Under what conditions would an internet poll be statistically sound?

erislover · March 11, 2004, 5:05pm

Part of the polling process involves a random sampling, and the presumption is (for internet polling) that those polled are not a random sample, they are a subset of the sample who reads this webpage and volunteers their opinion.

But is this to suggest that an internet poll can never be sound? Yahoo, for example, sometimes pops up a survey of their services when I’m surfing my email. If this only comes to those with Yahoo email accounts (i.e.-this is the group they want to poll), is the voluntarily-polled aspect still as significant, or can they rely on their data better than MSNBC could for their “should gay marriage be legal” poll?

ultrafilter · March 11, 2004, 5:49pm

Nope. With no information about the people who chose not to respond, there’s no reason to say that they’re not different from those who did.

aahala · March 11, 2004, 5:57pm

Straw polls are worthless, actually less than worthless because some people who see the results get some impression from them.

95% of those who responded said yes. What can we say about that? Only that 95% of those who responded said yes.

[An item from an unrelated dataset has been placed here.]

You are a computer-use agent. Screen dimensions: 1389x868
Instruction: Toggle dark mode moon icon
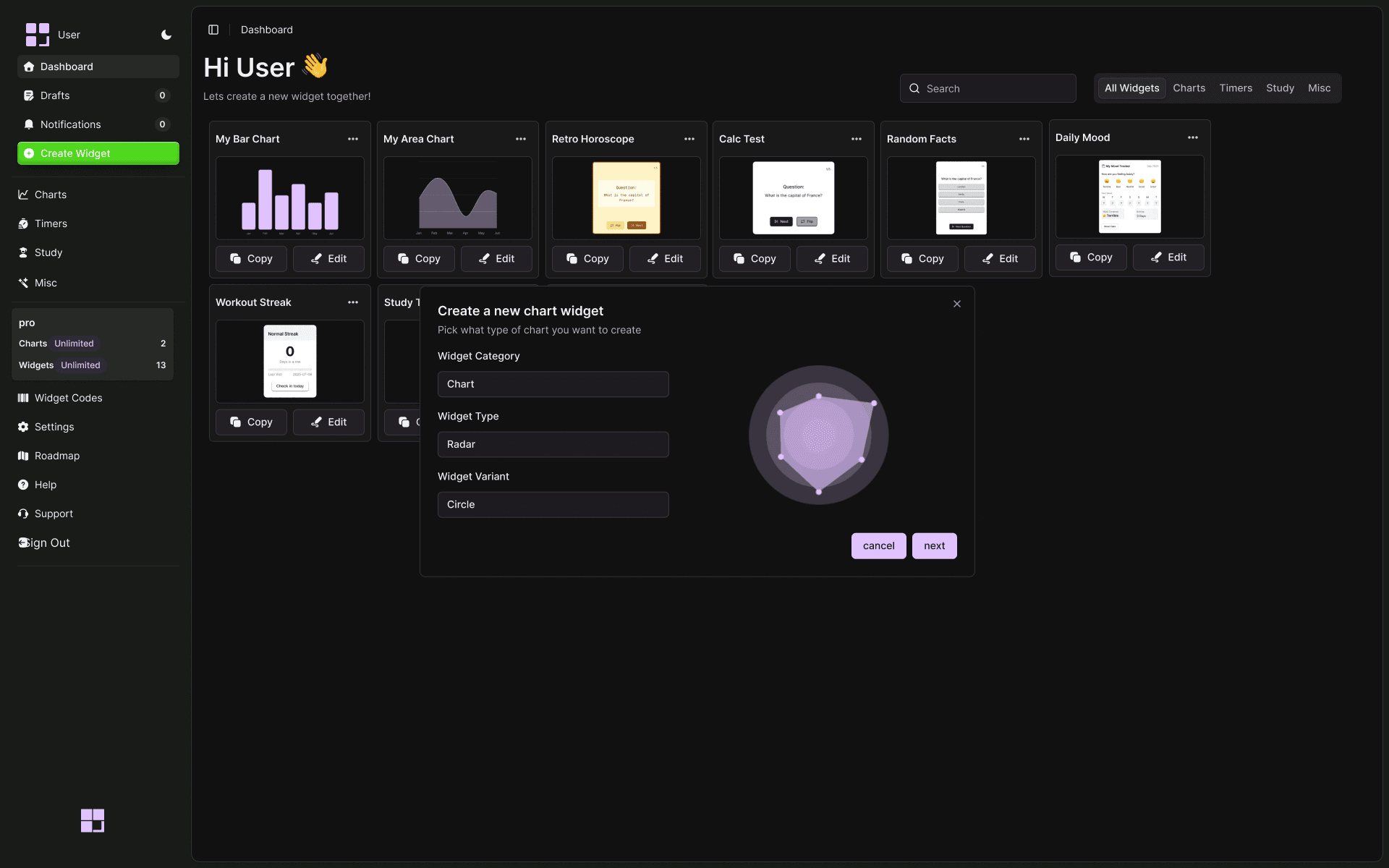pyautogui.click(x=166, y=35)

This also assumes, which isn’t always the case, no one voted more than once.

ftg · March 11, 2004, 6:07pm

You can’t collect data from people over the Internet in any reliable way. Period.

In addition to the non-randomness of who responds to a poll, there is also a far greater chance that people will lie.

There was a great quote from a web site admin a few years ago along the lines of “the majority of our web site visitors own their own corporation and make over a half million dollars a year.” (And yet more and more sites require people to provide info before access. It ain’t “data” folks, it’s all garbage. I don’t live in Schenectady, zip code 12345.)

“Trust” and “from the Internet” don’t go together.

wevets · March 12, 2004, 2:35am

Perhaps it could be considered statistically sound if your target population is the readership of a certain website, and if you state that you’re measuring “activity” rather than “people” or even “respodents.” Note how mealy-mouthed your results become…

In essence, ftg is correct.

RealityChuck · March 12, 2004, 3:20am

So why does the Harris Poll, among others, do it this way?

Granted, you can’t have people just visiting your web page and have a valid polls, but there are ways to have a perfectly reliable poll over the Internet. The Harris Poll, for instance, has lists of people who have signed up to receive polls. Depending on their demographic data, they will poll them. The polls are good enough for them to be selling the service to companies. It’s no different from the usual screening that any phone poll or face-to-face poll goes through.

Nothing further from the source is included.